To discover the link between the abstract concept of atoms and the macroscopic material world is often seen as one of the key challenges for new students in chemistry. Failing to make this connection results in low student grades, little interest, and eventually small numbers of graduates in chemistry or related disciplines. Science education research approaches this challenge by designing and creating new learning experiences and curricula for children without any prior knowledge about atoms. One promising approach is to introduce atoms and/or sub-microscopic particles in late primary school, such that children can start making connections between the macroscopic and the microscopic world. In this paper, an educational, custom-made board game that combines science content and fun for primary school children is presented to accomplish this difficult task. The board game features cooperative gameplay for 2 to 4 players, simple strategic elements, and play time between 20 and 30 minutes.
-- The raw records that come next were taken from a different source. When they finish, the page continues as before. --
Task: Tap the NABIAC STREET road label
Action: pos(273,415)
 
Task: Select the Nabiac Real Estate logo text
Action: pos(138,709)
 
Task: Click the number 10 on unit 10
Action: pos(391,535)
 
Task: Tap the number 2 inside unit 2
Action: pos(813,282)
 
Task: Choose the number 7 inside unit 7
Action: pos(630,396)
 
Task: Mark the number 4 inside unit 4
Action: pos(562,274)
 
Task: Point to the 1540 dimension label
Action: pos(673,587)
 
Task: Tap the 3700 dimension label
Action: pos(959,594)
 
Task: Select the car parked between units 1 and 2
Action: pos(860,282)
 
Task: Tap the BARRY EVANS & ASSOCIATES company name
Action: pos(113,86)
Intrinsic integration of the learning content was the leading design idea and, as a result, concrete associations between sub-microscopic particles and macroscopic events related to material hardness lie at the core of the game. Another pivotal criterion was that the game is fully playable for children at home, like other board games, or in school lessons. This contribution, therefore, discusses: (i) how the game works, (ii) the essential design elements of the current game from a designer’s and educator’s perspective; and (iii) the basic atomic concepts which could be facilitated by playing the game. Preliminary play tests suggest that players, or learners, believe the game to be fun, and appreciate the balance between elements of strategy and luck. In summary, a compact, playful activity could trigger children to think of hardness of solid materials as a property that emerges from the strength of interactions between atoms. Such a change in conceptual thinking could in turn ease students’ pathway for future chemistry education.